**Supplied data:**

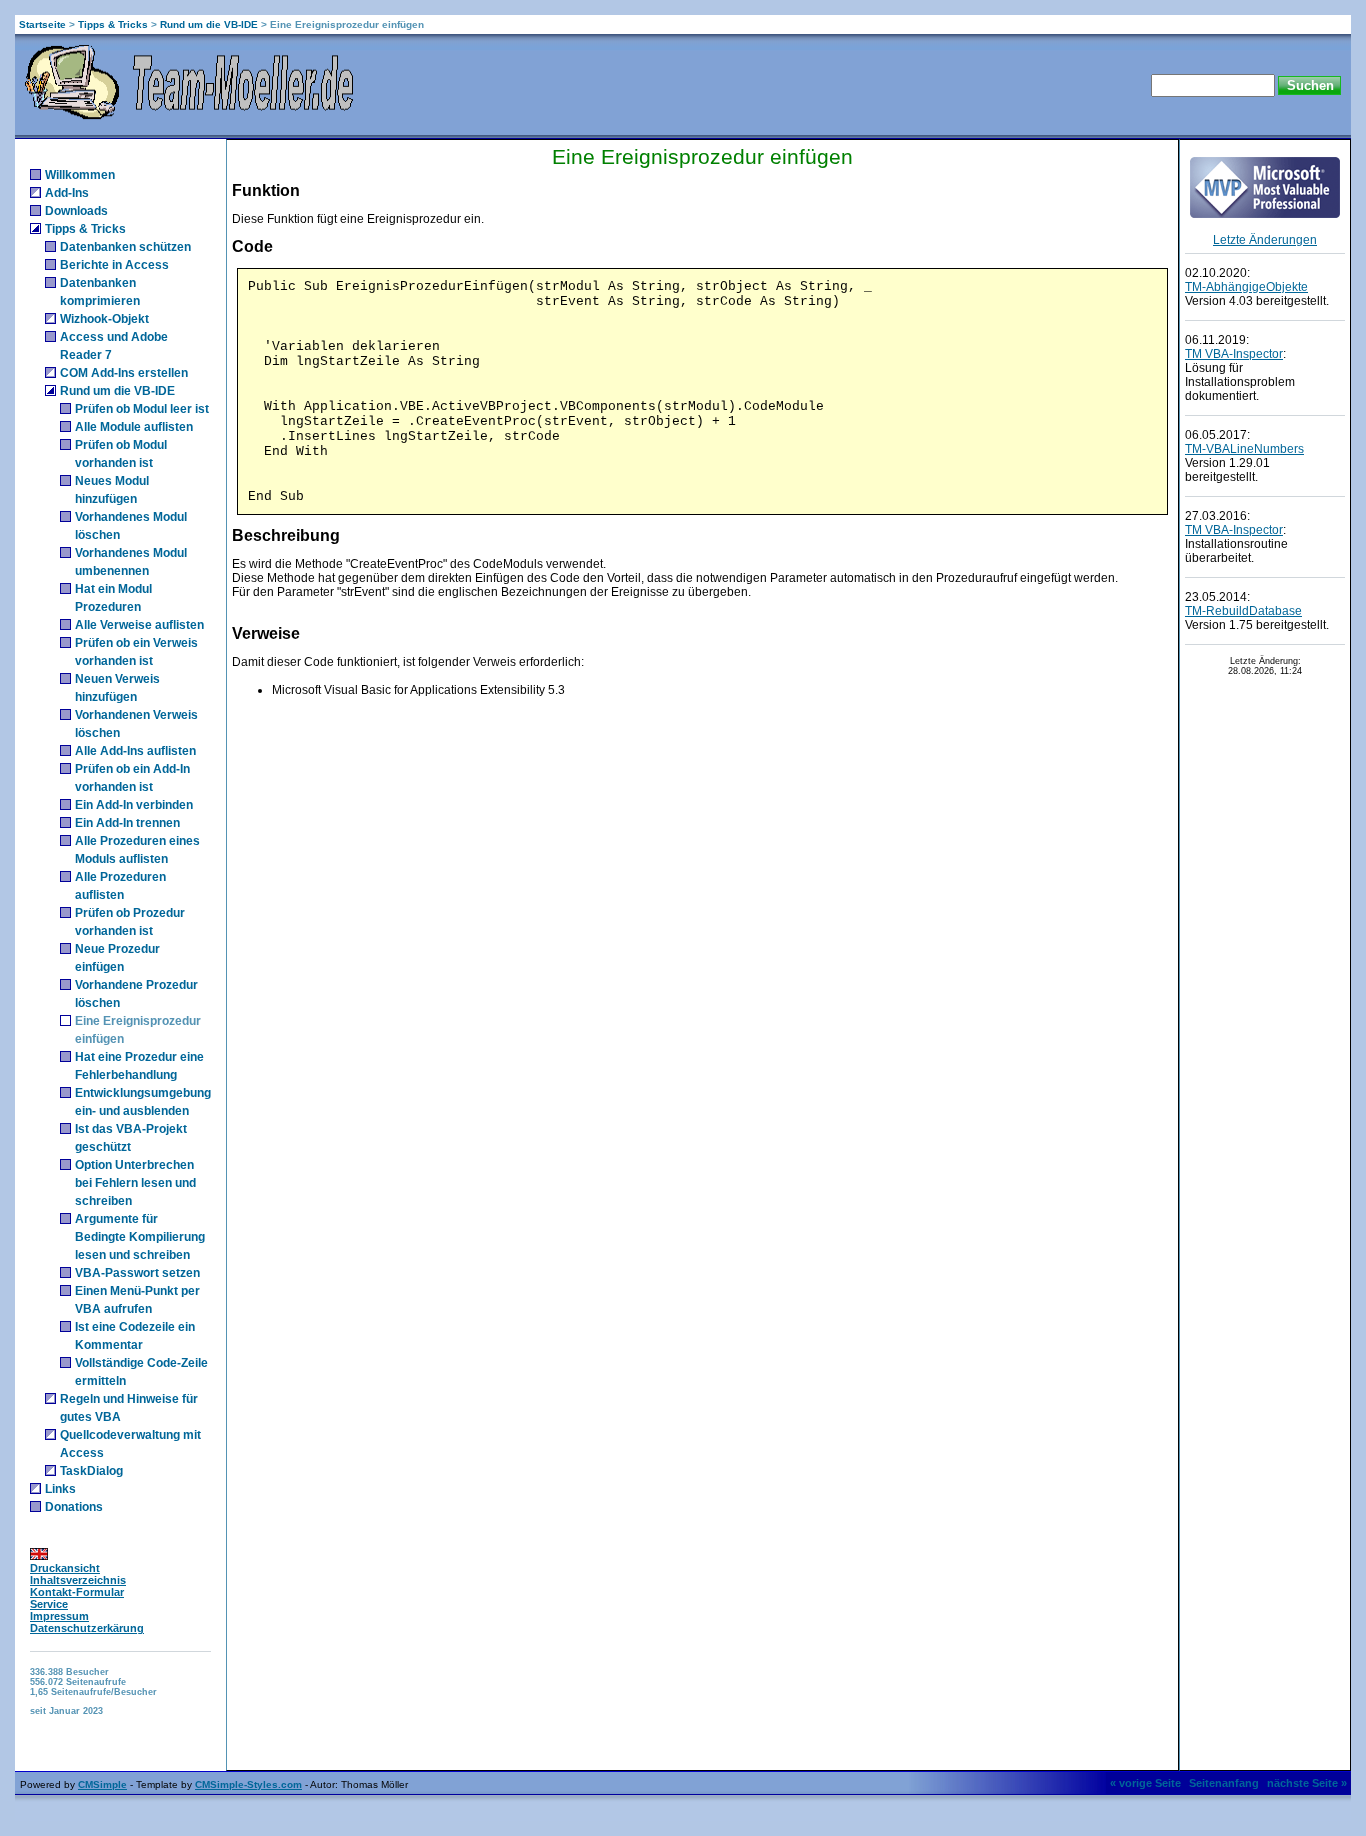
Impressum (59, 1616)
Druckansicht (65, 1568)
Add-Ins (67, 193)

--

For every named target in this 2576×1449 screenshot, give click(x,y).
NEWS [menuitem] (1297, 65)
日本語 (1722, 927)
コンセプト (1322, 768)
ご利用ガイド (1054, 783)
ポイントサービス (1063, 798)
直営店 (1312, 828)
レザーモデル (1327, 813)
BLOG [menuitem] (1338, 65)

--

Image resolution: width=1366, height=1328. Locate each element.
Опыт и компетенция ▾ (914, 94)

**Task prompt:**
Above are the records. Copy the lines beginning at the one that has "For every named" and ending with the one that has "BLOG [menuitem] (1338, 65)", unchanged.

**Response to the exercise:**
For every named target in this 2576×1449 screenshot, give click(x,y).
NEWS [menuitem] (1297, 65)
日本語 (1722, 927)
コンセプト (1322, 768)
ご利用ガイド (1054, 783)
ポイントサービス (1063, 798)
直営店 (1312, 828)
レザーモデル (1327, 813)
BLOG [menuitem] (1338, 65)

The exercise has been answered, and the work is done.